Task directions.
Consider the entries below. Count the lines holding the string "plus" and state the number only.

(Collected data entries)
——————————

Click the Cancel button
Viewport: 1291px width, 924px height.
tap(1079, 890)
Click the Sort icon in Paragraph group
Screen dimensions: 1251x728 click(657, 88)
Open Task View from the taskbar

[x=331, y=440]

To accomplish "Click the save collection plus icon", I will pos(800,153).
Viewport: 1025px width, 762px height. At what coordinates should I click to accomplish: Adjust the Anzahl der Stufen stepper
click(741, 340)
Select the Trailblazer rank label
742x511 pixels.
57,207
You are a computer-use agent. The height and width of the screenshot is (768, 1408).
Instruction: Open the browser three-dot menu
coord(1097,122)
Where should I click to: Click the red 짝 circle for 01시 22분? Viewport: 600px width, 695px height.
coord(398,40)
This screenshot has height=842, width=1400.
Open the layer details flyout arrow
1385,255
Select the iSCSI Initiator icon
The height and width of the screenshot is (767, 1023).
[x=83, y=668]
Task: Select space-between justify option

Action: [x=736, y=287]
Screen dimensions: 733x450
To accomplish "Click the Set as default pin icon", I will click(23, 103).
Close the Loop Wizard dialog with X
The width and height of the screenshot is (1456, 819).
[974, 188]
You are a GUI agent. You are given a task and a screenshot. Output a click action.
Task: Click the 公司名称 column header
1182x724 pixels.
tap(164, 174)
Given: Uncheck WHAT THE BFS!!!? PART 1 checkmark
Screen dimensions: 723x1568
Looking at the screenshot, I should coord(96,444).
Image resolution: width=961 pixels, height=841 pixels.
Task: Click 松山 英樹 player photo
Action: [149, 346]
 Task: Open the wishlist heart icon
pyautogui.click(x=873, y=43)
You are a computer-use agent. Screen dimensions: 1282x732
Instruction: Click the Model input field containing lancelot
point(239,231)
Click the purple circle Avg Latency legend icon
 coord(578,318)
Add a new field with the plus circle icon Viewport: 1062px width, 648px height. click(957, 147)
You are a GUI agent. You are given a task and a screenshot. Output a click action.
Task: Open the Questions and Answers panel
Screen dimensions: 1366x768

——————————

Answer space.
2